If you are considering joining the training program, I can’t recommend it highly enough. In addition to Tommy’s rich and deep teaching, Debi Adams and Bob Lada also teach in the program every week. Debi and Bob are exceptional teachers, each with a unique style, and each bringing grace, humor, and different ways of finding the right word or touch to illuminate a difficult point. Other Boston area teachers come into the training on an approximately monthly basis, and guest teachers visit from around the country and around the world. In the training program, the principles and skills of the Alexander Technique are taught with an undergirding of Tommy’s deep humanism and compassion. Ideas such as looking for the beauty in each person, always striving to connect with
the person, rather than working with a particular body part or a problem, and looking beyond any restrictions to see and work with the potential, are all wonderful ways to approach the Alexander work – and to bring home.
Rachel teaches Pilates in Cambridge, Brookline, and Boston.
Tommy says, “people come into the training for one reason, and stay for another.” This certainly applies to me. I have acquired greater freedom as a singer, and more subtle tools as a voice teacher, and greater ease in what Ido; what one would expect in extensive work in the Alexander Technique.
The “other reason” has to do with shedding patterns of interference with me being who I am. Is it possible to change, and connect with one’s more authentic self when in their 50’s? Yes. Tommy’s training offers the gifts of patience, deep listening (on all levels; with hands, ears, heart) and acceptance. This is what I will strive to be able to do in my own teaching; to meet people where they are and to offer an open-ended invitation to make choices from a place of support and possibility. We can discover ourselves in these moments of transition, bringing us to know more deeply ourselves, and the people in our lives.
Sara Goldstein Gall
Voice Faculty at The Boston Conservatory
At the outset of my third year of training at the Alexander Technique Center in Cambridge, what I know is both immense and puny. The mystery of the Technique persists yet I have gained some indication that it works despite clumsy application and short experience. Three years, however, is not nearly long enough time to be an able teacher. I am in awe of (and grateful for) the patience and fierce faith of my teachers. My fellow trainees, modest to a fault, possess skills and experience I will never match; without their inspiration I would have despaired long ago, proving what Tommy Thompson has often said, that we are designed to help each other.

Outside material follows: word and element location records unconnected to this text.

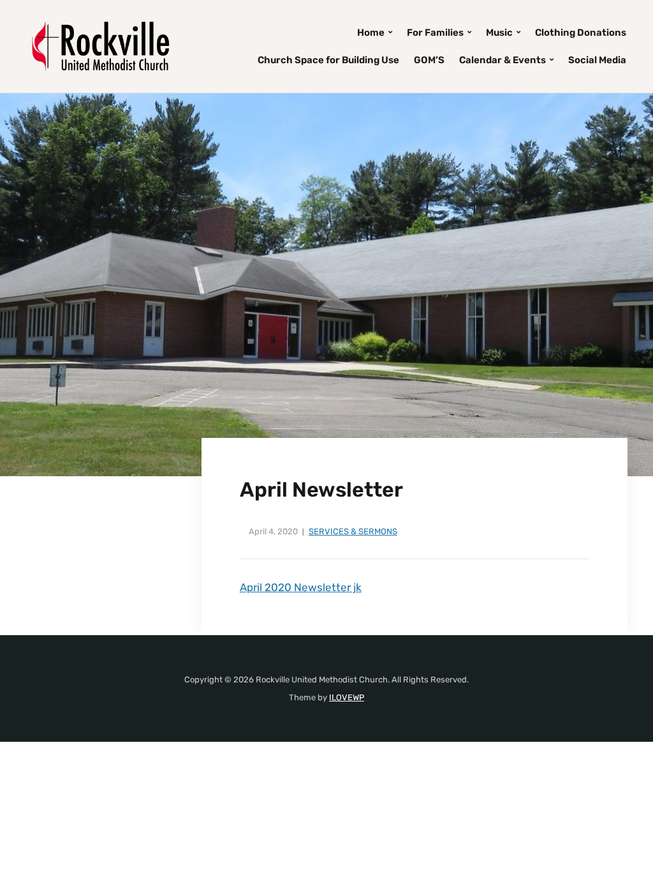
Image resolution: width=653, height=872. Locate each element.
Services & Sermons (353, 531)
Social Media (597, 60)
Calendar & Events (502, 60)
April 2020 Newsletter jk (301, 587)
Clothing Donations (580, 32)
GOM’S (429, 60)
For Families (435, 32)
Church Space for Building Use (328, 60)
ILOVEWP (346, 697)
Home (371, 32)
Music (499, 32)
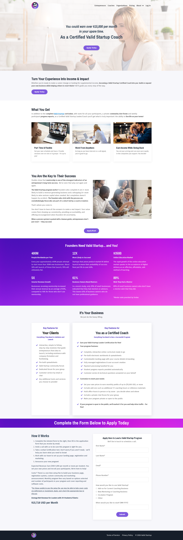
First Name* (100, 446)
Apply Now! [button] (91, 231)
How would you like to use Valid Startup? (112, 485)
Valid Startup (59, 114)
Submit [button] (122, 514)
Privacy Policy (127, 535)
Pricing (132, 6)
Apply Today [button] (91, 48)
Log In (148, 6)
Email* (98, 466)
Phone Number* (102, 475)
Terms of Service (113, 535)
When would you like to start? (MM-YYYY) (112, 503)
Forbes (136, 297)
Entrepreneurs (100, 6)
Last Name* (100, 456)
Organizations (121, 6)
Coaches (111, 6)
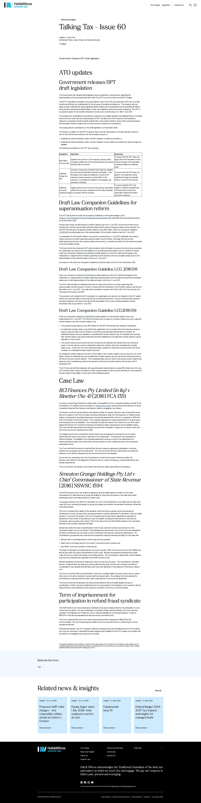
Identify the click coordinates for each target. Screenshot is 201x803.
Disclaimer (147, 797)
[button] (190, 5)
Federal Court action (103, 406)
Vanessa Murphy (93, 40)
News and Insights (87, 752)
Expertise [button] (165, 5)
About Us (84, 755)
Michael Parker (67, 40)
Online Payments (106, 797)
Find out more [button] (45, 728)
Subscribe (137, 748)
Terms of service (127, 786)
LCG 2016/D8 (89, 253)
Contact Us (179, 5)
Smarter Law (85, 759)
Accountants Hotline (157, 797)
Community (111, 752)
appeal (65, 502)
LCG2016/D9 (64, 232)
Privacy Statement (137, 797)
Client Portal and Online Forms (121, 797)
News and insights (68, 20)
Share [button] (63, 44)
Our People (155, 5)
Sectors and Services (115, 748)
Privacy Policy (115, 786)
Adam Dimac (79, 40)
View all (158, 691)
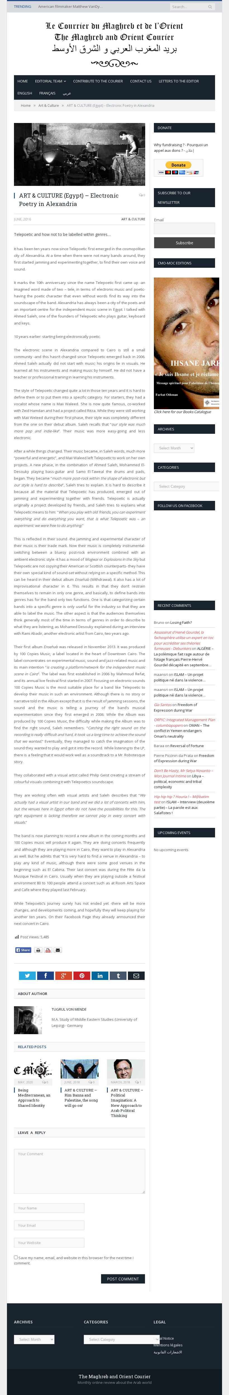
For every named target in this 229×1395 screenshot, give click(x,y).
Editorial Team (48, 81)
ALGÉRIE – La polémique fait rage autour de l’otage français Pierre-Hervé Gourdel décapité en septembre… (184, 656)
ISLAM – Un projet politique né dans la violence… (180, 677)
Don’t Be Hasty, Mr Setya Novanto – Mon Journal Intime (183, 773)
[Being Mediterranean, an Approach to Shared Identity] (33, 1071)
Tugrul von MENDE (69, 1009)
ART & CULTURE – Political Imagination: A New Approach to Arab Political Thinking (127, 1103)
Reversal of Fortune (187, 745)
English (25, 93)
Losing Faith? (181, 622)
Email (159, 219)
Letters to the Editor (179, 81)
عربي (67, 93)
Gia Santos (162, 704)
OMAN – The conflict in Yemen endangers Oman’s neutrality (181, 731)
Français (47, 93)
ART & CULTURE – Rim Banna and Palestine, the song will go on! (81, 1098)
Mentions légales (168, 1344)
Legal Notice (164, 1338)
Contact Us (141, 81)
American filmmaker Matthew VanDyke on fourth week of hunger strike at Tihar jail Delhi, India (71, 6)
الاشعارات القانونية (168, 1351)
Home (23, 81)
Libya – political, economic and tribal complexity (179, 781)
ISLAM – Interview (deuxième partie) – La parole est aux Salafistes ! (184, 807)
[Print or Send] (48, 951)
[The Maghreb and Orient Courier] (114, 42)
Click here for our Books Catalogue (182, 411)
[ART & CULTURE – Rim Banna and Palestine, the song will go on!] (80, 1071)
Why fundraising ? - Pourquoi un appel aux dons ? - (181, 147)
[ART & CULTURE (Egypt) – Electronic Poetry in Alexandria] (79, 155)
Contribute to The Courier (98, 81)
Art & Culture (133, 219)
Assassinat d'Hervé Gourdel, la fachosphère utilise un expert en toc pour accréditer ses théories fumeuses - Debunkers (183, 640)
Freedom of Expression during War (175, 707)
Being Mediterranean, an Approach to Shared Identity (34, 1098)
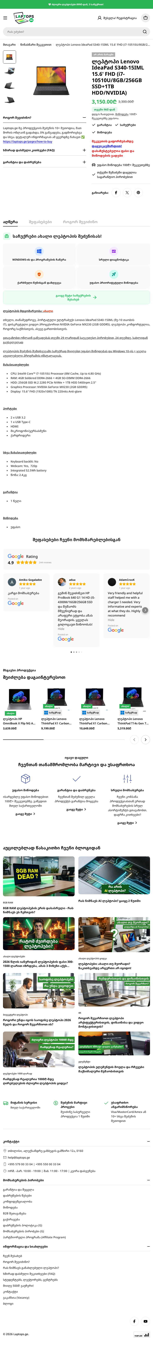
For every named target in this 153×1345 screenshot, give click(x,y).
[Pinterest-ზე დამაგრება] (138, 192)
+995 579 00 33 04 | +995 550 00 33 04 (34, 1164)
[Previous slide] (134, 739)
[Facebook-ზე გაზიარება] (116, 192)
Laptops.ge (20, 1334)
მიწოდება (122, 114)
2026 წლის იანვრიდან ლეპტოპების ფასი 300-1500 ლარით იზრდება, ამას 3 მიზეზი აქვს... (38, 964)
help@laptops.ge (19, 1157)
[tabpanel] (76, 380)
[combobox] (76, 31)
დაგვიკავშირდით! (107, 146)
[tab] (10, 223)
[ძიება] (145, 31)
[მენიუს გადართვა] (5, 18)
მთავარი (9, 44)
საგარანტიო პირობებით (115, 177)
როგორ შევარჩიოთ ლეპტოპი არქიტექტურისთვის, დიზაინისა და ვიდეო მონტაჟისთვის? (110, 1022)
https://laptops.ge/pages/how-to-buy (27, 141)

Tommy, who has taught the Alexander Technique for over 30 years, brings to his students an inkling of what F.M. Alexander, the founder of the Technique must have had in mind when he titled his first book, Man’s Supreme Inheritance,  though to date, alas, it is an legacy we have largely failed to win as a consequence of humanity’s unthinking dependence on habit.
Today I am closer to the better person of my heart than I was yesterday or a year ago and I know that there is so much more available to me than I ever thought. One day I hope to know enough to enable someone to walk across the floor like flowing water.